───── 原文抜粋
オリンピックイヤーを前にした全日本選手権。
男子は高橋大輔が優勝、
ケガで1シーズン棒に振った後に復活、
既に代表内定していた織田信成を制して2枚目の切符を手にした。
3枚目は小塚崇人。
男子は、順当な3人が指定席に座った形だ。
それに比べ、
女子は、まれに見る熾烈な闘いだった。
既にグランプリ・ファイナルで代表内定を決めていた安藤を除く、
あと2枚の切符を
復活を賭けた浅田真央、
四年前の屈辱をはらしたい中野友加里、
病気を克服して戻ってきた鈴木明子、
3人が争う。
ショートプログラムでは安藤を含め、4人が1.2ポイントの間にひしめく。
勝負はフリーの結果次第となった。
4人の中で一番滑走順が早かった中野は、
完璧ではなかったものの、手堅くまとめて196点台の高得点。
安藤は、
全体的に動きに切れがなく精彩を欠いた。
最初のコンビネーションは結局いつものようにトリプルトリプル回避、
技と技の間の滑りが棒立ち、
後半は疲れがさらに目だってジャンプにもミスが出た。
続いて浅田は、
トリプルアクセルを1回それも単発に集中して成功させ、
その後も絶対に取りこぼしをしないという気迫を感じさせる滑りで
204点台と200点越えで、この時点でほぼ優勝を手中に。
安藤の気の抜けた滑りと比べると、
四連覇とオリンピックの二つのプレッシャーの中、
ここまで緻密にプログラムを完璧に仕上げた浅田は尊敬に値する。
そして鈴木。
前日のショートも魅力的だったが、
今日のフリー「ウェストサイド・ストーリー」もよかった。
いつもは後半のアニータのステップがすべてだが、
今日は前半、マリアのパートも非常に心に迫るものがあり、
ジャンプを成功させた後に転倒というアクシデントも忘れさせてしまうほど、
天真爛漫に、自分の持てる限りの力を出し切った。
そして、
中野をわずか0.17ポイント抑えて2位に滑り込み、
オリンピックへの切符を獲得したのだった。
・・・・・・・・・・・・・・・・・・・・・・・・・
勝負というのは、本当に残酷だ。
どんなに素晴らしい人が、素晴らしいことをやってのけても、
その列車に乗れる人数は決まっている。
中野は前回のトリノに続いて、その列車に乗れなかった。
四年前、
トリプルアクセルを成功させ、勢いに乗り、飛ぶ鳥を落とす勢いだった中野は、
実物の安藤には勝てたが、「四回転の天才少女・安藤」の幻影に勝てず
好成績をおさめたにも拘らず、安藤に席を譲らねばならなかった。
中野はその後「私には何が足りないのか」を突き詰め突き詰め、
この年に備えてきたはずだった。
私は、四年前の中野には大いに同情するが、
今年の中野の負けは順当だと思う。
──────────
───── データ
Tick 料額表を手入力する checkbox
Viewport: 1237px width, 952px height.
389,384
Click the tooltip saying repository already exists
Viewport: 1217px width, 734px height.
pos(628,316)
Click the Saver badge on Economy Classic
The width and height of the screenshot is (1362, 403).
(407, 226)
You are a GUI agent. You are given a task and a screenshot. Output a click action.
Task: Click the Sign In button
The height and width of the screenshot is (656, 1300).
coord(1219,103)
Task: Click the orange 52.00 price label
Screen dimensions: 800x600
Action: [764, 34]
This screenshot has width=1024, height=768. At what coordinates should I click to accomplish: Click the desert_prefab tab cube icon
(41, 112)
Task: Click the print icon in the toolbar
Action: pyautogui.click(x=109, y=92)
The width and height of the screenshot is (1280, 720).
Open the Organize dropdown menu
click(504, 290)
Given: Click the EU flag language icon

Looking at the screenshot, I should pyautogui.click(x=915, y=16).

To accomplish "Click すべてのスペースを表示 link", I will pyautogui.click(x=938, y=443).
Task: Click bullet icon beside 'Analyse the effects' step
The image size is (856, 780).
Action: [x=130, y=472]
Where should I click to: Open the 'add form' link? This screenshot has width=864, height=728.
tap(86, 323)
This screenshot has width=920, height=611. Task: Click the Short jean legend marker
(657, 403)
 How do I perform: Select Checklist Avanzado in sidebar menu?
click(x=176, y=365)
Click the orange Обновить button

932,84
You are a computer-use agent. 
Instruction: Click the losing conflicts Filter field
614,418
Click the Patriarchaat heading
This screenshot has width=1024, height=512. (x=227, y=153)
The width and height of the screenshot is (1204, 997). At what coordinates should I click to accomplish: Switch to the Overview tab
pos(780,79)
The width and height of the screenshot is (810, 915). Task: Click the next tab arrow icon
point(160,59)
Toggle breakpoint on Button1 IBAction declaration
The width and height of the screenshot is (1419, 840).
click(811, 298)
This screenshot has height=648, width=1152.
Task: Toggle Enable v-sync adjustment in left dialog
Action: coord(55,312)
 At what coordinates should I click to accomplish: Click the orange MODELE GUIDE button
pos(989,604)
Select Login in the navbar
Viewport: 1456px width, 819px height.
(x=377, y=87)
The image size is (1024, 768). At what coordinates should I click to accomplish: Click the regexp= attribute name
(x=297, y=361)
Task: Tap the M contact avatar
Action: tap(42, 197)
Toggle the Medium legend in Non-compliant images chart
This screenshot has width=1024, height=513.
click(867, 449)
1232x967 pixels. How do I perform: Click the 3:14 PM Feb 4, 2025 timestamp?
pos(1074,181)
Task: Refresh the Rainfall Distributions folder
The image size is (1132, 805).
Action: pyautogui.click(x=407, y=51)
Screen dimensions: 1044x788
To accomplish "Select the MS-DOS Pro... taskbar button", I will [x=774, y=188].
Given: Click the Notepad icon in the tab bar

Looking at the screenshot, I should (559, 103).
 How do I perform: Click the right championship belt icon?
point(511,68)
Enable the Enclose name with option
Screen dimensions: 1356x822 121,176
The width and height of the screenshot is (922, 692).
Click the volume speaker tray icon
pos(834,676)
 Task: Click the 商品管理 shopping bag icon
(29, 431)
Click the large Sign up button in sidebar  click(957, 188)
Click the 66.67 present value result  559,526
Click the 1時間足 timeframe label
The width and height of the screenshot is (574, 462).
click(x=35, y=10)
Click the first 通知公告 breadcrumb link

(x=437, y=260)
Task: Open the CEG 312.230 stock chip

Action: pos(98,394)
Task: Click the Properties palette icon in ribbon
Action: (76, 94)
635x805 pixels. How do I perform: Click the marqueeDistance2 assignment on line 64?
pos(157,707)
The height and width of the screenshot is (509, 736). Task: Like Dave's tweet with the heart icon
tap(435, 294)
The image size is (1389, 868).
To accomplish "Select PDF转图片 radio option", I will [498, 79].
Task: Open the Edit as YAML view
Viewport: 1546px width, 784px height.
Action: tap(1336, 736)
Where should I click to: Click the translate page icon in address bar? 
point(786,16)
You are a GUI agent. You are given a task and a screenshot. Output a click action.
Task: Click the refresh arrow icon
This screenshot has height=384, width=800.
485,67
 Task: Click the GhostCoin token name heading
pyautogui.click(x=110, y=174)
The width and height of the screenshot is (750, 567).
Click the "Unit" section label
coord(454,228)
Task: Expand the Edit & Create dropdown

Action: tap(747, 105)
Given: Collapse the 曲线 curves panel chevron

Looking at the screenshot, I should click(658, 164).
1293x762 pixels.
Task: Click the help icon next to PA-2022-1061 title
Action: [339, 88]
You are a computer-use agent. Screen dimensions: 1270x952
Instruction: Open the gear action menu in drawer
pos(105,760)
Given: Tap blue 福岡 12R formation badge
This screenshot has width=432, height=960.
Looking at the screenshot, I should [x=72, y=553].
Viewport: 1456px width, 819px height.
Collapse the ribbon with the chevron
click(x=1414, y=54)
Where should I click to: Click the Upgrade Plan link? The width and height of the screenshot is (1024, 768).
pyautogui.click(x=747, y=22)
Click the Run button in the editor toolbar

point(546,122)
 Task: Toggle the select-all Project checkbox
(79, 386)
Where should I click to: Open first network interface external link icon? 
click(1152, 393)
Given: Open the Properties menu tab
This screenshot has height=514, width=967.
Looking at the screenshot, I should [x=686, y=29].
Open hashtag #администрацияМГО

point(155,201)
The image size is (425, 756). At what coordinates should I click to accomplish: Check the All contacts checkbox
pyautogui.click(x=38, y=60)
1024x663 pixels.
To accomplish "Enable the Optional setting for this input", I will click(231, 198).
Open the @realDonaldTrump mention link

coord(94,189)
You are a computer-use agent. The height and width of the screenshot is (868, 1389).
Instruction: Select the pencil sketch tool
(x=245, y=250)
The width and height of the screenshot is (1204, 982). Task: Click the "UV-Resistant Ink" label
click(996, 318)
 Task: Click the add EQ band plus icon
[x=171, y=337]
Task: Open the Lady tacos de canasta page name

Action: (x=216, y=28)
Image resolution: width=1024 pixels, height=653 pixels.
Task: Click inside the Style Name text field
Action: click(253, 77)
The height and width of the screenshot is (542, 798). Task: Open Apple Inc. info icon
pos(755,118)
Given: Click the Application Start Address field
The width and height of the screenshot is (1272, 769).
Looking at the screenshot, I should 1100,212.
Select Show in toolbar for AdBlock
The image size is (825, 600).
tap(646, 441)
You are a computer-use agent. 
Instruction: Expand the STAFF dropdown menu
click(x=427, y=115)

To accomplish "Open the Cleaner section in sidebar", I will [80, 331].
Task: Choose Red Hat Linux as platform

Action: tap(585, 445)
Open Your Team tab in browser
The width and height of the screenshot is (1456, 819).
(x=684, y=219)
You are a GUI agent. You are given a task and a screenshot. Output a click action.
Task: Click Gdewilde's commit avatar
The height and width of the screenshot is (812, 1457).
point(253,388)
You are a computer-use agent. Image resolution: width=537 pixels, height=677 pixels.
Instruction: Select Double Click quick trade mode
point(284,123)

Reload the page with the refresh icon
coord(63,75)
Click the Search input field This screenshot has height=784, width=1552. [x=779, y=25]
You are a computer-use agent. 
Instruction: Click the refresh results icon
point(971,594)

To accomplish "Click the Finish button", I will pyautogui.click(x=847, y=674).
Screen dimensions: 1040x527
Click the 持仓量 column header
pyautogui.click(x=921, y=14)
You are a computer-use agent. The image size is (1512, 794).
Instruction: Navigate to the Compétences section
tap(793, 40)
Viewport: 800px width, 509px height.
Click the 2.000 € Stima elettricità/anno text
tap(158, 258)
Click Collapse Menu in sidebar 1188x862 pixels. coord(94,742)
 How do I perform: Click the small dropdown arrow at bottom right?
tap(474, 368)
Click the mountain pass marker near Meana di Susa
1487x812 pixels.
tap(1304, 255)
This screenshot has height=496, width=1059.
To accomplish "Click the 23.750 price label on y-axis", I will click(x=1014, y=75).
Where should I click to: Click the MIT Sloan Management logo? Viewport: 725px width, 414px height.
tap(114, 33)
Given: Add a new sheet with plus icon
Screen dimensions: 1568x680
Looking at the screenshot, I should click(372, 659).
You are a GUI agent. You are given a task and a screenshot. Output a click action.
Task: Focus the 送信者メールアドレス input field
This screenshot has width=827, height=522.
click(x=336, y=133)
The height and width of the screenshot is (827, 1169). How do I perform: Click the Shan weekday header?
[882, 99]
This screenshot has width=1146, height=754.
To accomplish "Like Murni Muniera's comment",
──────────
次の課題 -
A – 原文のうち、「前日のショートも魅力的だったが、」から「その列車に乗れる人数は決まっている。」までの部分を一字一句変えずに引用してください。
B – 記録のうち、「The image size is (425, 756).」を含む行から「pos(755,118)」を含む行までを、「pencil」を「brush」に置き換え、その他は変えずに示してください。
これらの記録は原文とは関係がありません。

解答 -
A –
前日のショートも魅力的だったが、
今日のフリー「ウェストサイド・ストーリー」もよかった。
いつもは後半のアニータのステップがすべてだが、
今日は前半、マリアのパートも非常に心に迫るものがあり、
ジャンプを成功させた後に転倒というアクシデントも忘れさせてしまうほど、
天真爛漫に、自分の持てる限りの力を出し切った。
そして、
中野をわずか0.17ポイント抑えて2位に滑り込み、
オリンピックへの切符を獲得したのだった。
・・・・・・・・・・・・・・・・・・・・・・・・・
勝負というのは、本当に残酷だ。
どんなに素晴らしい人が、素晴らしいことをやってのけても、
その列車に乗れる人数は決まっている。

B –
The image size is (425, 756). At what coordinates should I click to accomplish: Check the All contacts checkbox
pyautogui.click(x=38, y=60)
1024x663 pixels.
To accomplish "Enable the Optional setting for this input", I will click(231, 198).
Open the @realDonaldTrump mention link

coord(94,189)
You are a computer-use agent. The height and width of the screenshot is (868, 1389).
Instruction: Select the brush sketch tool
(x=245, y=250)
The width and height of the screenshot is (1204, 982). Task: Click the "UV-Resistant Ink" label
click(996, 318)
 Task: Click the add EQ band plus icon
[x=171, y=337]
Task: Open the Lady tacos de canasta page name

Action: (x=216, y=28)
Image resolution: width=1024 pixels, height=653 pixels.
Task: Click inside the Style Name text field
Action: click(253, 77)
The height and width of the screenshot is (542, 798). Task: Open Apple Inc. info icon
pos(755,118)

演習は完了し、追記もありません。